PROBLEM DESCRIPTION: Copy the passage on Ptolemy I Soter word for word, starting at "Ptolemy I Soter" and ending at "of Greek culture.".

Ptolemy I Soter (; , Ptolemaîos Sōtḗr "Ptolemy the Savior"; c. 367 BC – January 282 BC) was a Macedonian Greek general, historian and bodyguard of Alexander the Great. Originally from the Kingdom of Macedon in northern Greece, he went on to become ruler of Egypt, then part of Alexander's former empire. Ptolemy was pharaoh of Ptolemaic Egypt from 305/304 BC to his death. He was the founder of the Ptolemaic dynasty, which ruled Egypt until the death of Cleopatra in 30 BC, turning the country into a Hellenistic kingdom and Alexandria into a center of Greek culture.

Ptolemy I was the son of Arsinoe of Macedon by either her husband Lagus or Philip II of Macedon, the father of Alexander. However, the latter is unlikely and may be a myth fabricated to glorify the Ptolemaic Dynasty. Ptolemy was one of Alexander's most trusted companions and military officers. After the death of Alexander in 323 BC, Ptolemy retrieved his body as it was en route to be buried in Macedon, placing it in Memphis instead, where it was later moved to Alexandria in a new tomb. Afterwards he joined a coalition against Perdiccas, the royal regent over Philip III of Macedon. The latter invaded Egypt but was assassinated by his own officers in 320 BC, allowing Ptolemy I to consolidate his control over the country. After a series of wars between Alexander's successors, Ptolemy gained a claim to Judea in southern Syria, which was disputed with the Syrian king Seleucus I. He also took control of Cyprus and Cyrenaica, the latter of which was placed under the control of Ptolemy's stepson Magas. Ptolemy also had the Library of Alexandria built.

SOURCE MATERIAL:
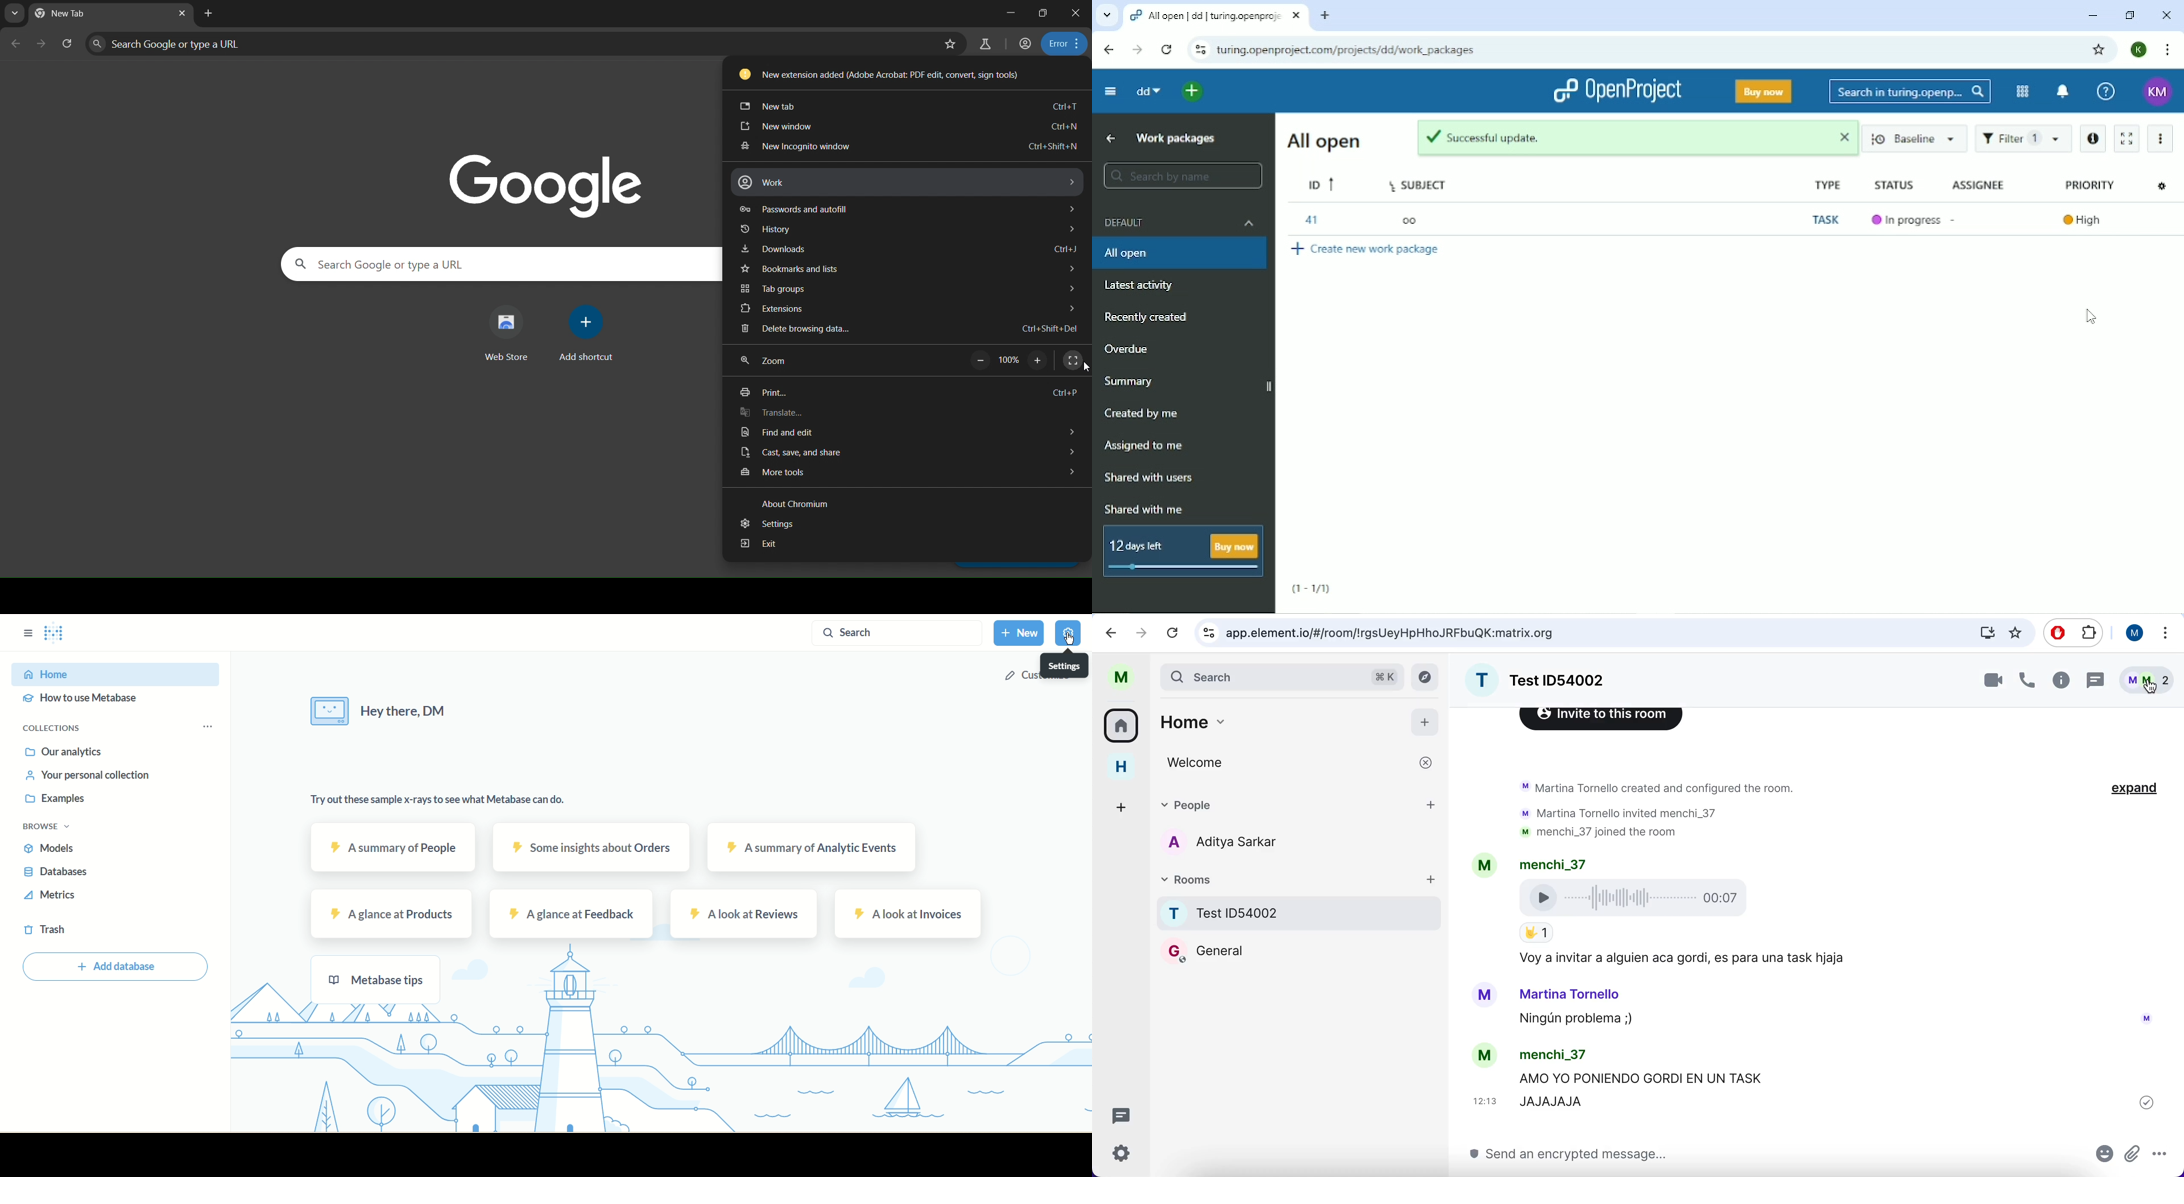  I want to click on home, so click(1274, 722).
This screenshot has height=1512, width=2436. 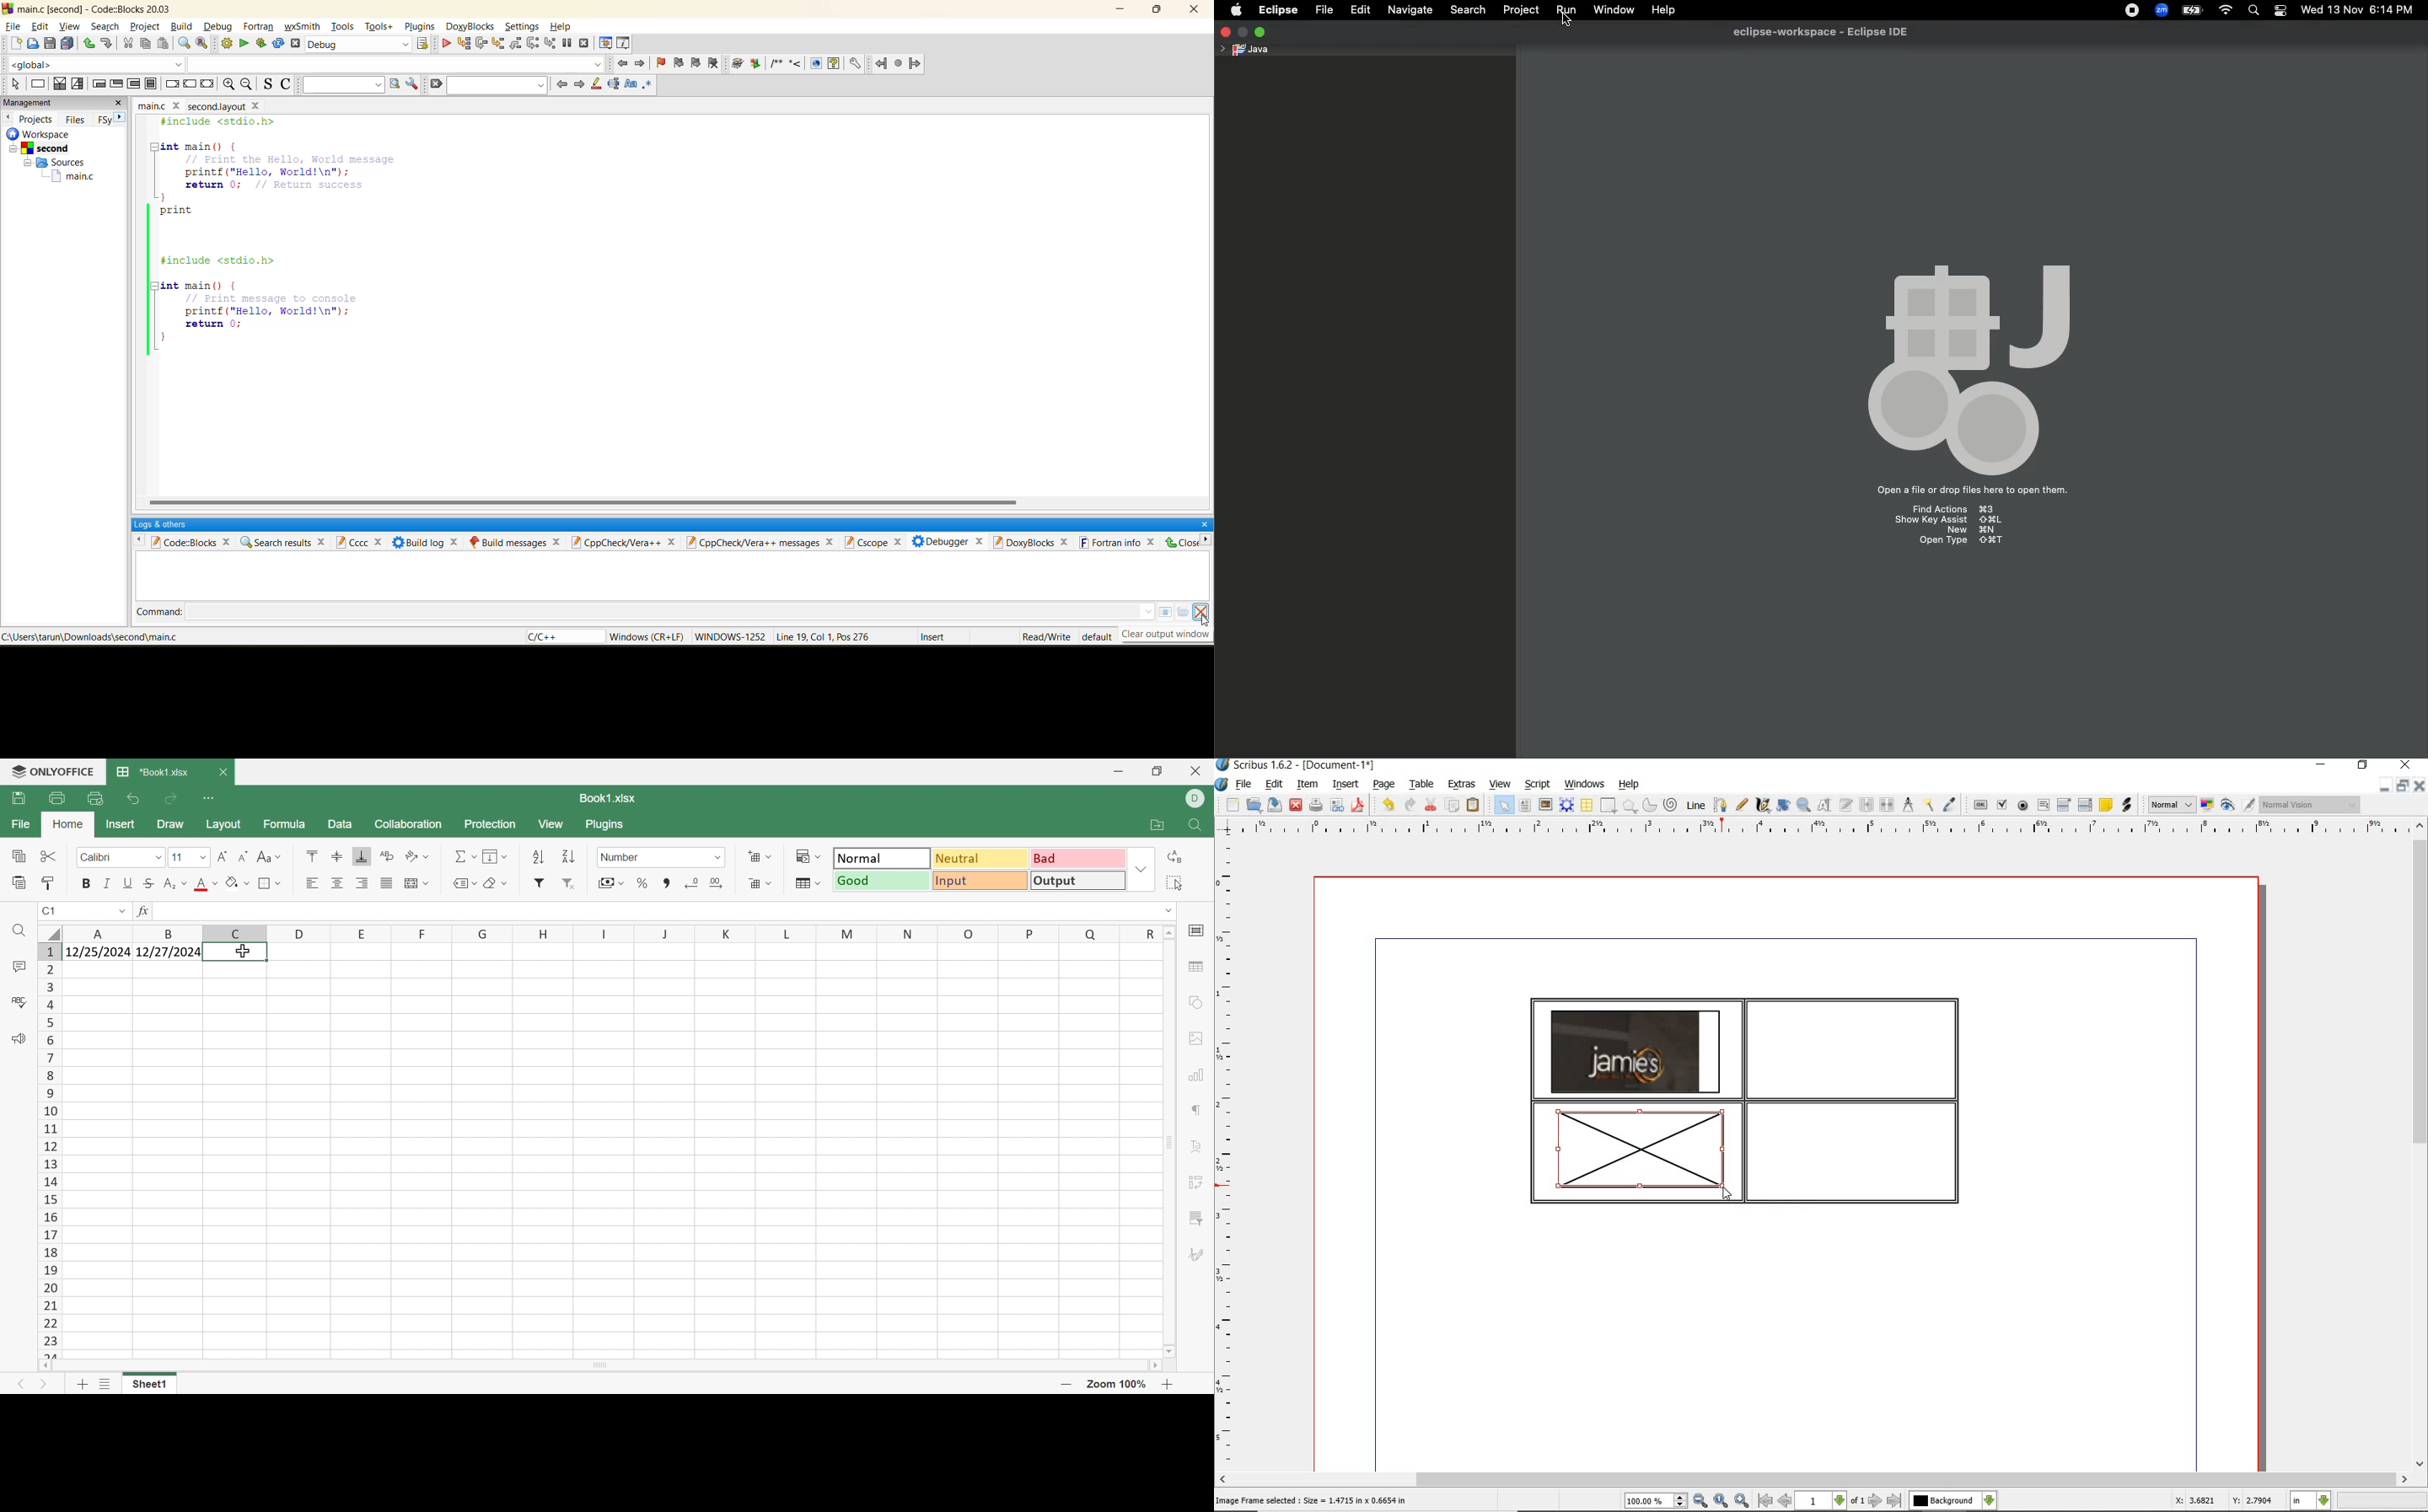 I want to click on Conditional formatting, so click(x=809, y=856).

THE RESULT:
Ptolemy I Soter (; , Ptolemaîos Sōtḗr "Ptolemy the Savior"; c. 367 BC – January 282 BC) was a Macedonian Greek general, historian and bodyguard of Alexander the Great. Originally from the Kingdom of Macedon in northern Greece, he went on to become ruler of Egypt, then part of Alexander's former empire. Ptolemy was pharaoh of Ptolemaic Egypt from 305/304 BC to his death. He was the founder of the Ptolemaic dynasty, which ruled Egypt until the death of Cleopatra in 30 BC, turning the country into a Hellenistic kingdom and Alexandria into a center of Greek culture.